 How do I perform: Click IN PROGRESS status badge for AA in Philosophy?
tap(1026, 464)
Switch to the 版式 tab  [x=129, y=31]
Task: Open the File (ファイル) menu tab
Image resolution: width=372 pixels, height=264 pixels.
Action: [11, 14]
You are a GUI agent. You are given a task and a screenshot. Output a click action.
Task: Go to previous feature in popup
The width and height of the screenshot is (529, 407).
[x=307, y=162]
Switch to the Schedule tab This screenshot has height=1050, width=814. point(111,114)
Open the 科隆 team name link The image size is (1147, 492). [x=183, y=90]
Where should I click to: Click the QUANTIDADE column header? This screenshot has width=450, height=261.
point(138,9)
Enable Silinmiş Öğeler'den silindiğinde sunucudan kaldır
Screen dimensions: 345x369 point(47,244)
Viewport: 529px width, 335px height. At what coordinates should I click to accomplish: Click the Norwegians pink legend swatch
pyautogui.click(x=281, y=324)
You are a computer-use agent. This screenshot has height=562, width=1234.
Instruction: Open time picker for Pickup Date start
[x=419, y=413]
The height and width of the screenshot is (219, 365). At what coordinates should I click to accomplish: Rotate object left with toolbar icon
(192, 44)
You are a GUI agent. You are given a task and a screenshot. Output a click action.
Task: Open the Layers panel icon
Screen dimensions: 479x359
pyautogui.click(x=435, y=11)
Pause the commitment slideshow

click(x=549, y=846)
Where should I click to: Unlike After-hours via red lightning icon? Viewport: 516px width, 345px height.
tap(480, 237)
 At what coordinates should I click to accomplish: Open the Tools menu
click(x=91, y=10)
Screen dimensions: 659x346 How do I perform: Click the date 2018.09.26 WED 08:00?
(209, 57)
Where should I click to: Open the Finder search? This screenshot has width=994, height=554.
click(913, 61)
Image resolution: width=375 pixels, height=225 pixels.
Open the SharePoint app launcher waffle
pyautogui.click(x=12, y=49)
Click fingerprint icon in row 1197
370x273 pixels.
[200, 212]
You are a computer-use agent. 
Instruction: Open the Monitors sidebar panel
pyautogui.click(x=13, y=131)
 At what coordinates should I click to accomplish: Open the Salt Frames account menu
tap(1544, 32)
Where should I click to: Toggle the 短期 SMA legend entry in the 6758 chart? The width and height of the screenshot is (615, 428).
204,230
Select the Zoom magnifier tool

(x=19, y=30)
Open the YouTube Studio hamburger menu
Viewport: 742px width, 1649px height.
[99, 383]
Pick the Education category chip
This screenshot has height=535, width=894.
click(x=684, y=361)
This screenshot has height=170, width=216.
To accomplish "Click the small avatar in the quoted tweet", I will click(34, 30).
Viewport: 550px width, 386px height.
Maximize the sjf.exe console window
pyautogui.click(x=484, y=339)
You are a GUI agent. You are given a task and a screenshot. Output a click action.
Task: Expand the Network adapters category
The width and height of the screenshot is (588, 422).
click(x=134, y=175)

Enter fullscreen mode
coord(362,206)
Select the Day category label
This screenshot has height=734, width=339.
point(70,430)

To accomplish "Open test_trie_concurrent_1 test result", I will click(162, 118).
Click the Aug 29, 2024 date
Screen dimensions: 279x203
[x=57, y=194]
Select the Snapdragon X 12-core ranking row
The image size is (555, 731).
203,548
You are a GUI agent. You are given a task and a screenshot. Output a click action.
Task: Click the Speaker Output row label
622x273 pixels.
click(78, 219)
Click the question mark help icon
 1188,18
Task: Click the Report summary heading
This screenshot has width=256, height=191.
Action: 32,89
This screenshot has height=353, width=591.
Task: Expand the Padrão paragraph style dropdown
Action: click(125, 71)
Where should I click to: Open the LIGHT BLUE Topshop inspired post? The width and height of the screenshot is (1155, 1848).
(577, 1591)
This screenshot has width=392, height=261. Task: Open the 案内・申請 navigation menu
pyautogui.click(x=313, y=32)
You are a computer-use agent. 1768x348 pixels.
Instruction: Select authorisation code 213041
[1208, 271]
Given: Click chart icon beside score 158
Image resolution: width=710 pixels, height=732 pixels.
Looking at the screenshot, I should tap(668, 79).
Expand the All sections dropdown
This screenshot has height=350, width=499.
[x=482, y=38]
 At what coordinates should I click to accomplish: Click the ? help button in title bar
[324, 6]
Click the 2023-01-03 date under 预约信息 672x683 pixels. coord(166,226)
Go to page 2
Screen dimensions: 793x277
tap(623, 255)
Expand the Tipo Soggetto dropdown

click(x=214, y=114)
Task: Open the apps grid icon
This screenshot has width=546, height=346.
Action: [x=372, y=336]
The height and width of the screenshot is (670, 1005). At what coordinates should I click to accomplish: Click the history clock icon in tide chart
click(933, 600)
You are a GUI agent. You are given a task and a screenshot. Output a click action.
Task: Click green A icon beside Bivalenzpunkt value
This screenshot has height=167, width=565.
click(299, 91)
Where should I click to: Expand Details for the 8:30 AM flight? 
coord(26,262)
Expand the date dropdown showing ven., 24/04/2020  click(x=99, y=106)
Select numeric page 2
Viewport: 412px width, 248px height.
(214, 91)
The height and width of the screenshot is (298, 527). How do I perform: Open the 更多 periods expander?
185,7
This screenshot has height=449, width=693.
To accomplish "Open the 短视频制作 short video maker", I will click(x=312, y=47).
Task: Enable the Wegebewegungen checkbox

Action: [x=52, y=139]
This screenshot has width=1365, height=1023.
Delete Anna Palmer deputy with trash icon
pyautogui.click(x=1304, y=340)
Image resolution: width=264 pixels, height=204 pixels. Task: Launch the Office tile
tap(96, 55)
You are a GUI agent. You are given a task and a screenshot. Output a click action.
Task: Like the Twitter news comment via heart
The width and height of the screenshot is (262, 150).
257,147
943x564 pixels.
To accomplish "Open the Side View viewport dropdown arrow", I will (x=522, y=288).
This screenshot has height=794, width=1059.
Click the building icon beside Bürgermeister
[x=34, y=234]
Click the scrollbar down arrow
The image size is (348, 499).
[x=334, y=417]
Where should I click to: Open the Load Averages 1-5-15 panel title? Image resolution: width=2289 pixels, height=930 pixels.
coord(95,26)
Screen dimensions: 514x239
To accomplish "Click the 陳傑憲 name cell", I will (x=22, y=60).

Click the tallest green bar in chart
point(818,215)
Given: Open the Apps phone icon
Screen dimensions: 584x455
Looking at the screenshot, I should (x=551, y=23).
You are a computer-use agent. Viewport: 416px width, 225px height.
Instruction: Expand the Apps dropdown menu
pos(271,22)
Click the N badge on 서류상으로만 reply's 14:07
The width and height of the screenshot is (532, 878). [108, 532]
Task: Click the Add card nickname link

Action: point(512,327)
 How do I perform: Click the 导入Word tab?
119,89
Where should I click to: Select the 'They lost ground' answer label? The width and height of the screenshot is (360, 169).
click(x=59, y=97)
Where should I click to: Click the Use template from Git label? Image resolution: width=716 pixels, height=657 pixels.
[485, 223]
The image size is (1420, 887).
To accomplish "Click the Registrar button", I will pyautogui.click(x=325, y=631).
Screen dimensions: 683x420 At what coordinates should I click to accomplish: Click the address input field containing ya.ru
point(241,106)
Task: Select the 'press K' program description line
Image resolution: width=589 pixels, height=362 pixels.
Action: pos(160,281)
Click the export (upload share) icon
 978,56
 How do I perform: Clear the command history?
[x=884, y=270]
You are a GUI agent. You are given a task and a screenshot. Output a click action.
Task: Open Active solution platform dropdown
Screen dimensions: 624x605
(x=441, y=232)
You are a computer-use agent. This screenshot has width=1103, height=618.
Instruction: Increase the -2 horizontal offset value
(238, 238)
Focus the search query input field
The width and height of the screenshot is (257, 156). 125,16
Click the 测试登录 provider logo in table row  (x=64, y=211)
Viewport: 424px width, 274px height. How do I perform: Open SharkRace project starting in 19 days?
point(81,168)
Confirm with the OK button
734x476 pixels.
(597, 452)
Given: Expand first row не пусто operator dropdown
■ ■ ■ ■
[TASK GOAL]: From the records above, copy only the lines starting with the line that holds "Where should I click to: Select" and going on through the line that holds "has width=1103, height=618.", exactly as written.

[OUTPUT OF THE TASK]:
Where should I click to: Select the 'They lost ground' answer label? The width and height of the screenshot is (360, 169).
click(x=59, y=97)
Where should I click to: Click the Use template from Git label? Image resolution: width=716 pixels, height=657 pixels.
[485, 223]
The image size is (1420, 887).
To accomplish "Click the Registrar button", I will pyautogui.click(x=325, y=631).
Screen dimensions: 683x420 At what coordinates should I click to accomplish: Click the address input field containing ya.ru
point(241,106)
Task: Select the 'press K' program description line
Image resolution: width=589 pixels, height=362 pixels.
Action: pos(160,281)
Click the export (upload share) icon
 978,56
 How do I perform: Clear the command history?
[x=884, y=270]
You are a GUI agent. You are given a task and a screenshot. Output a click action.
Task: Open Active solution platform dropdown
Screen dimensions: 624x605
(x=441, y=232)
You are a computer-use agent. This screenshot has width=1103, height=618.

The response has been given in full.